JAKARTA, KOMPAS.com - Peneliti sekaligus Direktur Indonesian Public Institute, Karyono Wibowo mengatakan, setiap pasangan calon presiden dan wakil presiden memiliki narasi berbeda saat kampanye.
Pasangan calon presiden dan wakil presiden nomor urut 02 Prabowo Subianto-Sandiaga Uno, misalnya, yang menurut Karyono, menggunakan narasi pesimisme.
Padahal, kata Karyono, bisa saja Prabowo-Sandiaga sebenarnya menyadari situasi di Indonesia tidak separah yang mereka ungkapkan.
"Jangan-jangan Prabowo pun tahu Indonesia memiliki masa depan yang baik. Tetapi karena situasi politik, maka narasi yang mereka bangun adalah narasi pesimisme," ujar Karyono dalam diskusi bertema 'Refleksi Akhir Tahun : Indonesia Maju Atau Punah' di Jalan Pakubuwono, Kamis (27/12/2018).
Baca juga: Ziarah ke Taman Makam Pahlawan Seroja Atambua, Prabowo Teteskan Air Mata
Salah satu narasi pesimisme yang disorot Karyono adalah pernyataan Prabowo soal Indonesia akan punah jika dirinya kalah. Padahal, itu belum tentu terjadi. Karyono menilai narasi pesimisme semacam ini sah digunakan dalam kontestasi politik.

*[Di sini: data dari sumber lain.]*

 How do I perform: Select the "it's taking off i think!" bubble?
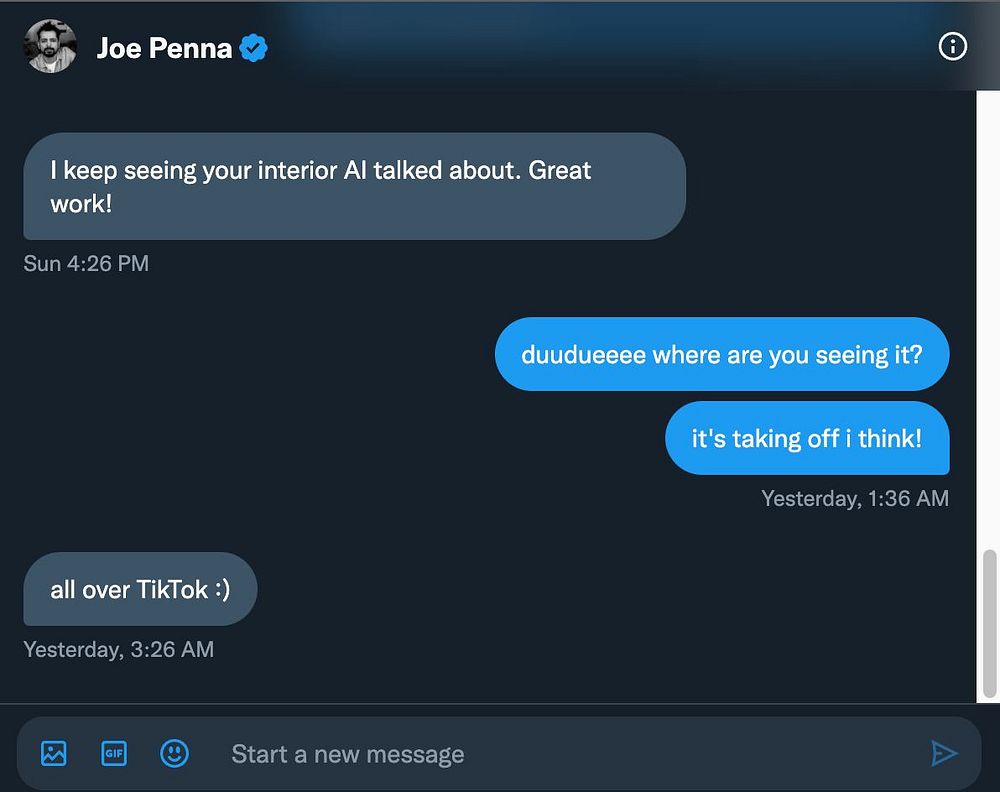click(x=806, y=438)
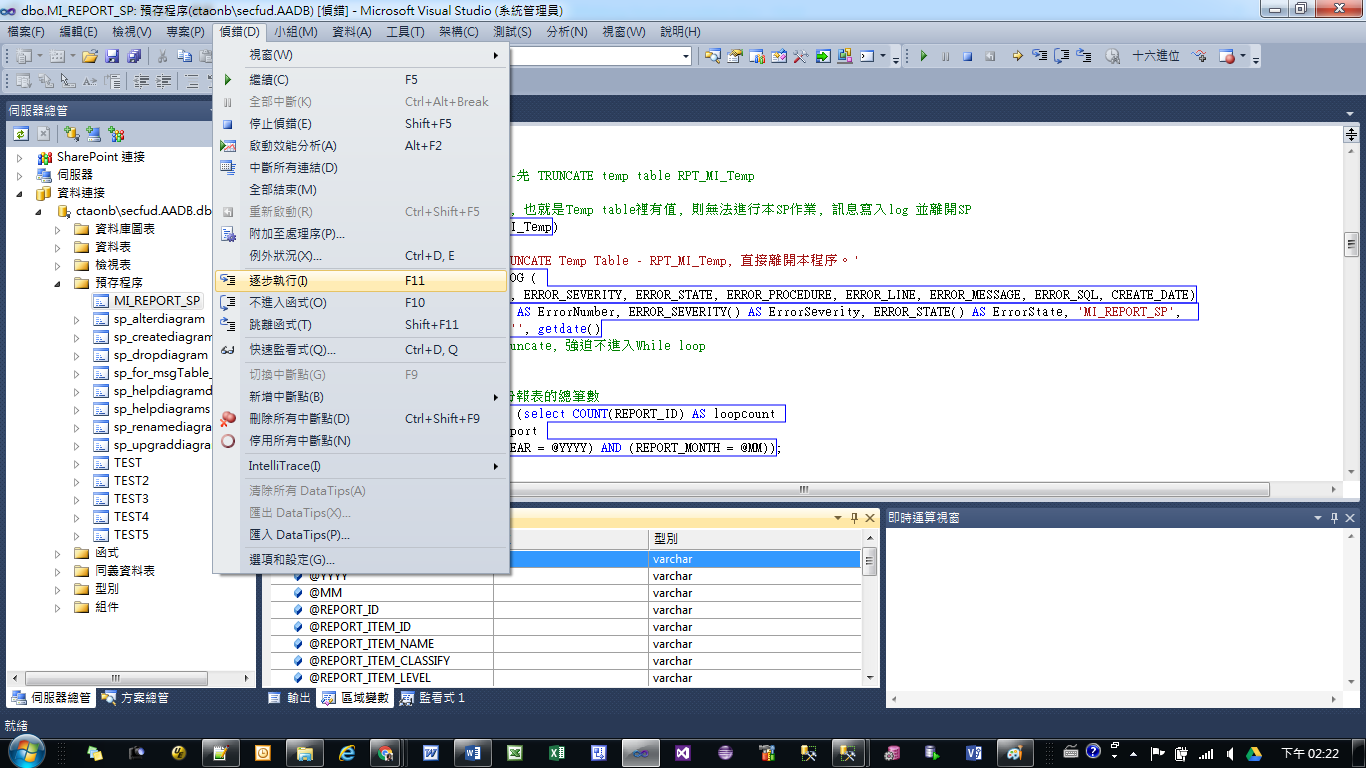Viewport: 1366px width, 768px height.
Task: Open Excel from the taskbar
Action: [x=556, y=754]
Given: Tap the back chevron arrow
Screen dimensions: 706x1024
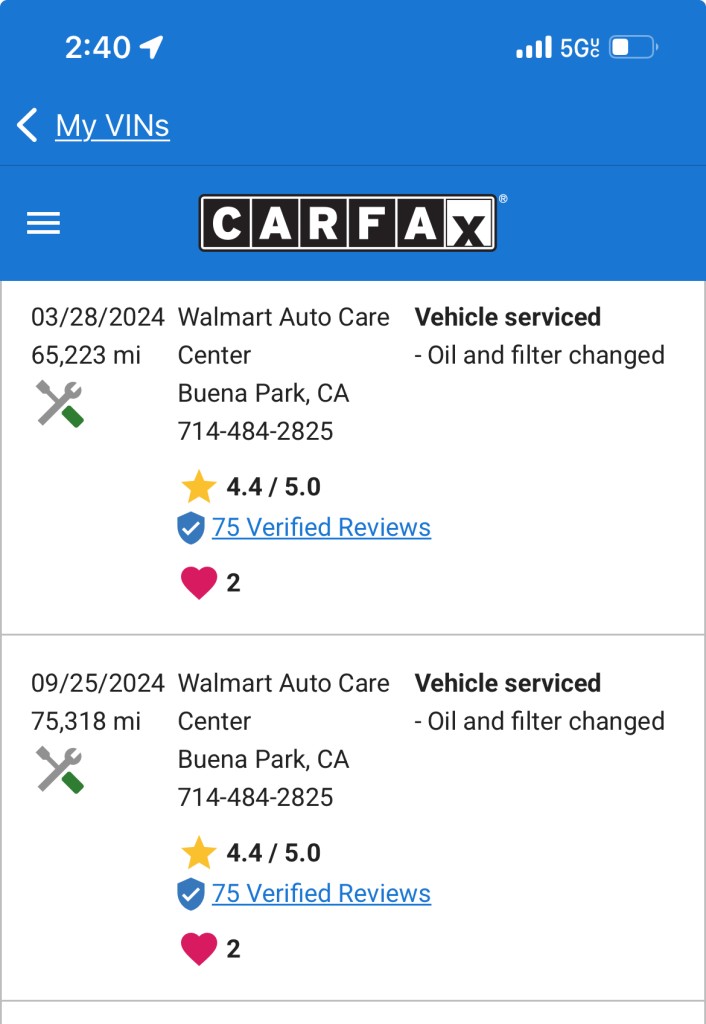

Namun, narasi seperti ini erat kaitannya dengan politik kecemasan. Maksudnya, kata dia, bisa timbul kecemasan di masyarakat akan sesuatu yang belum tentu akan terjadi. Narasi pesimisme ini juga bertujuan untuk menjual kegagalan lawan politik.
"Untuk penantang, mereka jual kegagalan pemerintah. Narasi yang dibangun selalu soal kegagalan-kegagalan. Bagi penantang wajar juga mencoba menegasikan keberhasilan lawan politik ya," kata dia.
Kebalikan dari Prabowo-Sandiaga, Karyono mengatakan gaya kampanye pasangan Joko Widodo dan Ma'ruf Amin menggunakan narasi optimisme. Ini juga merupakan hal yang wajar dilakukan calon petahana.
Baca juga: Timses Jokowi-Maruf Dinilai Terlalu Reaktif Respons Serangan Tim Prabowo-Sandiaga
Karyono mengatakan, sudah sewajarnya Jokowi-Ma'ruf menjual keberhasilan pemerintahannya di periode pertama.
Baik narasi optimisme maupun pesimisme ini seharusnya bisa ditanggapi bijak oleh masyarakat. Karyono mengatakan publik harus menyadari bahwa dua narasi tersebut dilontarkan demi kepentingan politik.
Cara menilai isi dua narasi yang berbeda itu, kata Karyono, adalah membandingkannya dengan fakta. Dari situ publik bisa tahu siapa yang benar, penantang atau petahana.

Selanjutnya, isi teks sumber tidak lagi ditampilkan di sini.